No description provided.

The cross-system bench was hardcoded to IC2 throughout: shell vars, file paths, output labels, comparison-table headers. Adding any other IC (when its toml flips to status="implemented") would have meant editing every per-system runner plus the orchestrator. This refactor pushes the IC number through as an explicit --ic <n> parameter (default 2) so adding new ICs is a matter of dropping in `bench/cross-system/<system>/ic<n>.{cypher,gql,...}` per system and bumping the toml status. No runner code changes needed.
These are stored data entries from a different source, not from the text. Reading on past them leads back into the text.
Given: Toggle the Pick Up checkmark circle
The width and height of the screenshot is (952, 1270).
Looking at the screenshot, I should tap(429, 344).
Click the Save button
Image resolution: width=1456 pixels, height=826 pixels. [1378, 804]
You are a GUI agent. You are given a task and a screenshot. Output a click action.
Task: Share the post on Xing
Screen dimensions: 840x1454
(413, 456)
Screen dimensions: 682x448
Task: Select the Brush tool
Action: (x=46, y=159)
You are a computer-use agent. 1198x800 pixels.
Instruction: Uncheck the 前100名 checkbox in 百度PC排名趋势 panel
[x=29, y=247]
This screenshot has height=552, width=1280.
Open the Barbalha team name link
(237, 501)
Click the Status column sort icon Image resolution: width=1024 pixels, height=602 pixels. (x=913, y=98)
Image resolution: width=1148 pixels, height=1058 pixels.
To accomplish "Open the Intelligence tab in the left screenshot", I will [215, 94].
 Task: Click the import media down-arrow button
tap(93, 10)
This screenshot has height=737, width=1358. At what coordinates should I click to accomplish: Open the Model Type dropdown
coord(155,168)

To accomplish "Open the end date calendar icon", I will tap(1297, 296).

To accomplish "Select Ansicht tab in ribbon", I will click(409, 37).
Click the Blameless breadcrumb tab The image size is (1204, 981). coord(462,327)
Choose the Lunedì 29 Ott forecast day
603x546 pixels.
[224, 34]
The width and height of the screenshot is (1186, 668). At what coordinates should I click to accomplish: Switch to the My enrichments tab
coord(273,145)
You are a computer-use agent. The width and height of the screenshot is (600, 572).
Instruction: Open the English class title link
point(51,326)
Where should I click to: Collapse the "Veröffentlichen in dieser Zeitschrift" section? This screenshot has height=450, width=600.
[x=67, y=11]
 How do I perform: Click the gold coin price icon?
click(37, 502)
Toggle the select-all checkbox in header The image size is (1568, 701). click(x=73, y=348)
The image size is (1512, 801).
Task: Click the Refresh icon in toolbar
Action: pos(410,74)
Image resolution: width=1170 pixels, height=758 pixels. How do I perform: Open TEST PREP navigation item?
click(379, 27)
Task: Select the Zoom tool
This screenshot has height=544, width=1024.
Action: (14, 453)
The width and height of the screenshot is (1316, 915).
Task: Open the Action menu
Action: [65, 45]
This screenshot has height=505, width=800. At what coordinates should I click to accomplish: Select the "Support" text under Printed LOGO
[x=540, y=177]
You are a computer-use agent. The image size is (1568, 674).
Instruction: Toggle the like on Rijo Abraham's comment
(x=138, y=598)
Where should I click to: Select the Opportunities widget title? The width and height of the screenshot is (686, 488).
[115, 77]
Plumbing: - run_all.sh: --ic flag, passes through to every per-system runner, records ic in run_info.txt. - gqlite/run.sh: --ic plumbed to ldbc_bench's --ic. - graphqlite/setup.py: SUPPORTED_ICS check; per-IC ic<n>.db path. - graphqlite/run.py: derives toml/cypher/db paths from --ic; reads params_file and expected_shape from the toml. - compare_results.py: extracts query label from CSV, includes [IC<n>] in section headers. - README: --ic <n> usage documented; CSV schema fixed (was referencing a result_shape column that doesn't exist).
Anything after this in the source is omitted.